• _DATA FOR THIS TASK_:
____

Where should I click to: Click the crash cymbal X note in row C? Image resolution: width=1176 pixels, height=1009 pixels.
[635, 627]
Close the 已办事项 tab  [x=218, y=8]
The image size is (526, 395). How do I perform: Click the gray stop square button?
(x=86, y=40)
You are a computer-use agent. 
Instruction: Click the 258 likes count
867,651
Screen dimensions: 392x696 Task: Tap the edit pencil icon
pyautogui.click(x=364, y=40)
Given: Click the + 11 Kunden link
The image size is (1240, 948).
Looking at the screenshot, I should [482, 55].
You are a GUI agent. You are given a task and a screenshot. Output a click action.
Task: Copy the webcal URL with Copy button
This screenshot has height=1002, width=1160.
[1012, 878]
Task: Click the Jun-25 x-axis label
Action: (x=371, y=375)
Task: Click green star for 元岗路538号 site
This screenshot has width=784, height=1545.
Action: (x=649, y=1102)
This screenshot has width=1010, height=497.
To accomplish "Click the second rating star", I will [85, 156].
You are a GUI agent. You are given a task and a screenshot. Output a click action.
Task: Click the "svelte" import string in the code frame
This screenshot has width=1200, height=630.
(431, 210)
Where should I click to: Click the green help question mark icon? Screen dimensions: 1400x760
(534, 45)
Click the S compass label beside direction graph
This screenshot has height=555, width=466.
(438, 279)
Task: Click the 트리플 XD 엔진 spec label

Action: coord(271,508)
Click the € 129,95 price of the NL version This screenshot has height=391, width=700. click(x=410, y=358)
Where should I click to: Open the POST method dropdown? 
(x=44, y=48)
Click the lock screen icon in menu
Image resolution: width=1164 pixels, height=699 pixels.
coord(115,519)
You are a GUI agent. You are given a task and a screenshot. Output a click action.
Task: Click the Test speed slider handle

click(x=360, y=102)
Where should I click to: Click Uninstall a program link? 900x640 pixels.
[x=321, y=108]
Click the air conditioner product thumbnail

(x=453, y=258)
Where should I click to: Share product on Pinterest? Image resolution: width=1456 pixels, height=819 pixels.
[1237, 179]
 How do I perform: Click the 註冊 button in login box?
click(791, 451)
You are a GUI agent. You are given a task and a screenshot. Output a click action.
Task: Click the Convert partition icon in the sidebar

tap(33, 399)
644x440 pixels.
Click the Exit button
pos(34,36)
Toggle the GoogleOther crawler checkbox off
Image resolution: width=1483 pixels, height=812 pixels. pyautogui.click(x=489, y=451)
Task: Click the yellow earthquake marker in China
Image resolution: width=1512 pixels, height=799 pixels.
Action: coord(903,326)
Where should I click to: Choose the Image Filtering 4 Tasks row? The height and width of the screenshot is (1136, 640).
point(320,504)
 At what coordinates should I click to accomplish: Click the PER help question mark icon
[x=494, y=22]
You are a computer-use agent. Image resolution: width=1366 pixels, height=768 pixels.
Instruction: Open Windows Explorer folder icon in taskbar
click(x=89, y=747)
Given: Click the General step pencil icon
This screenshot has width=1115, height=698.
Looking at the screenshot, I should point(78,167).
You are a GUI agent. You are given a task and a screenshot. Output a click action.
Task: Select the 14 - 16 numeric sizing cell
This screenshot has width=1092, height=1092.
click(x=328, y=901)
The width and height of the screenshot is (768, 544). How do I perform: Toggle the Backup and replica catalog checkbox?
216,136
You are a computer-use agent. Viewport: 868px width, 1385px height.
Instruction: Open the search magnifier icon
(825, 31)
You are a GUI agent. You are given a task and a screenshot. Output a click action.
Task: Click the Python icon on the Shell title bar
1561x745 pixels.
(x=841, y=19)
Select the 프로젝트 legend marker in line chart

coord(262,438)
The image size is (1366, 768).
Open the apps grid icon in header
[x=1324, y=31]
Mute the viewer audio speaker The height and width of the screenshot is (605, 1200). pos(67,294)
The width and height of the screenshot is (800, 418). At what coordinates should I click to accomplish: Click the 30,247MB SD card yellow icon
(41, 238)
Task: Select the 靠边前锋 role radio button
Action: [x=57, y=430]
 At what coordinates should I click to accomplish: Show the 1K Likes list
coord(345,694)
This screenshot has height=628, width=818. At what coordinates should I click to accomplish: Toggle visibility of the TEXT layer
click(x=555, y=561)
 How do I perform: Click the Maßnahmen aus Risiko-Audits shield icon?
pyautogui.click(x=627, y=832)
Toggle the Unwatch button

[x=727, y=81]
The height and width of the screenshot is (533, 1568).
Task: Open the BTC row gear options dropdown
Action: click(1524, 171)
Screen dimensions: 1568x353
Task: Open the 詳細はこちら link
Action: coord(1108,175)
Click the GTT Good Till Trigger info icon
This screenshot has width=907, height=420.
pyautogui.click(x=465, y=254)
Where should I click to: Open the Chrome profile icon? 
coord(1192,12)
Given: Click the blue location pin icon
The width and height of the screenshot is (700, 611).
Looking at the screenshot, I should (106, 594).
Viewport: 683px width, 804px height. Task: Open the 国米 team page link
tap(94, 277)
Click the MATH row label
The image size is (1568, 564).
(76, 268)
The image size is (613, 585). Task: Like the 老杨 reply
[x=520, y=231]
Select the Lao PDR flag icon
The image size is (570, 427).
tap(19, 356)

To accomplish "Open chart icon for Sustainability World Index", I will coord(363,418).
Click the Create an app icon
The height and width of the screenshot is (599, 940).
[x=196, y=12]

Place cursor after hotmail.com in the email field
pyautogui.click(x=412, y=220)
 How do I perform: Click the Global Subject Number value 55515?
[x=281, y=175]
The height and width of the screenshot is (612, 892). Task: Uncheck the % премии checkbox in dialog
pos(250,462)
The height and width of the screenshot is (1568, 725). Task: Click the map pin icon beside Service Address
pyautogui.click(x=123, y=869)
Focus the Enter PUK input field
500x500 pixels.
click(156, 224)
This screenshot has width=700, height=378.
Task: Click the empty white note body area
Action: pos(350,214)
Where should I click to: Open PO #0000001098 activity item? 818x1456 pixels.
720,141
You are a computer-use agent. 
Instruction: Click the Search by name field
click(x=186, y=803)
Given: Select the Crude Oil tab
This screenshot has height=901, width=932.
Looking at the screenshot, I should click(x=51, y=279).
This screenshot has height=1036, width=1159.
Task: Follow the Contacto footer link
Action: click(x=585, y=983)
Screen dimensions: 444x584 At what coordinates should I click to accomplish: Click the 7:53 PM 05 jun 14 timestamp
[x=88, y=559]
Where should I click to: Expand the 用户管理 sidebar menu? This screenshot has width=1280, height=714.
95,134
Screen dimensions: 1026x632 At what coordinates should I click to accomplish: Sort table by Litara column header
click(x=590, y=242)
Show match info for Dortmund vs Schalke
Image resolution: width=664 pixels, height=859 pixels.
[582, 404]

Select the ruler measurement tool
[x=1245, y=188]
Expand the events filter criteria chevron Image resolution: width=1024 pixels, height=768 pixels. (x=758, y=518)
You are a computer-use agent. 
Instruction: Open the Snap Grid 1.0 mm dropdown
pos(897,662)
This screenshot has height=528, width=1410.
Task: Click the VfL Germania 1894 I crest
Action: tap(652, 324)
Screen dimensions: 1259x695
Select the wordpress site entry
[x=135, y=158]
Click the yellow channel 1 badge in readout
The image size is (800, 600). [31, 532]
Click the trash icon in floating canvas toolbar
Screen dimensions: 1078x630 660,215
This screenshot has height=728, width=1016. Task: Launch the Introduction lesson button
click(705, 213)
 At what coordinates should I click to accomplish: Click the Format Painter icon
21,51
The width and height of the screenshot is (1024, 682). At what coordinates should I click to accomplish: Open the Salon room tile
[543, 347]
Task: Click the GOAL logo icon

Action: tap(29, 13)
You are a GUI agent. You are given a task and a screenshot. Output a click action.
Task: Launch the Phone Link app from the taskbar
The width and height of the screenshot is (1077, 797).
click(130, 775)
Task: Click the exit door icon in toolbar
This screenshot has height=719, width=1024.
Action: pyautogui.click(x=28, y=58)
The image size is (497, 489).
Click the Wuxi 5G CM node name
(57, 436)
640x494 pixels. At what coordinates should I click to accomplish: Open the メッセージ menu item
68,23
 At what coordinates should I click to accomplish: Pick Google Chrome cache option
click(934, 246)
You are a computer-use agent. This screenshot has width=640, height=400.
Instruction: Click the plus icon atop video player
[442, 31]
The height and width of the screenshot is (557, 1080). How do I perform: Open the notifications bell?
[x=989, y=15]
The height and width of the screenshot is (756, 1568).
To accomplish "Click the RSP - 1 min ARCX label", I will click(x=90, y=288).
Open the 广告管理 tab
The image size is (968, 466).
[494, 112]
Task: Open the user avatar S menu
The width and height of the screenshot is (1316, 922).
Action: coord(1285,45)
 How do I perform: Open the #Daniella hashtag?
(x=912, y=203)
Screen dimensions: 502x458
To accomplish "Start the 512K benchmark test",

____

• _EXERCISE REQUIREMENTS_: Every line above from the line with "Click the lock screen icon in menu" to the line with "Task: Click the yellow", inclusive, must be returned exactly; no other line belongs in the reply.

• _EXPECTED ANSWER_:
Click the lock screen icon in menu
Image resolution: width=1164 pixels, height=699 pixels.
coord(115,519)
You are a GUI agent. You are given a task and a screenshot. Output a click action.
Task: Click the Test speed slider handle

click(x=360, y=102)
Where should I click to: Click Uninstall a program link? 900x640 pixels.
[x=321, y=108]
Click the air conditioner product thumbnail

(x=453, y=258)
Where should I click to: Share product on Pinterest? Image resolution: width=1456 pixels, height=819 pixels.
[1237, 179]
 How do I perform: Click the 註冊 button in login box?
click(791, 451)
You are a GUI agent. You are given a task and a screenshot. Output a click action.
Task: Click the Convert partition icon in the sidebar

tap(33, 399)
644x440 pixels.
Click the Exit button
pos(34,36)
Toggle the GoogleOther crawler checkbox off
Image resolution: width=1483 pixels, height=812 pixels. pyautogui.click(x=489, y=451)
Task: Click the yellow earthquake marker in China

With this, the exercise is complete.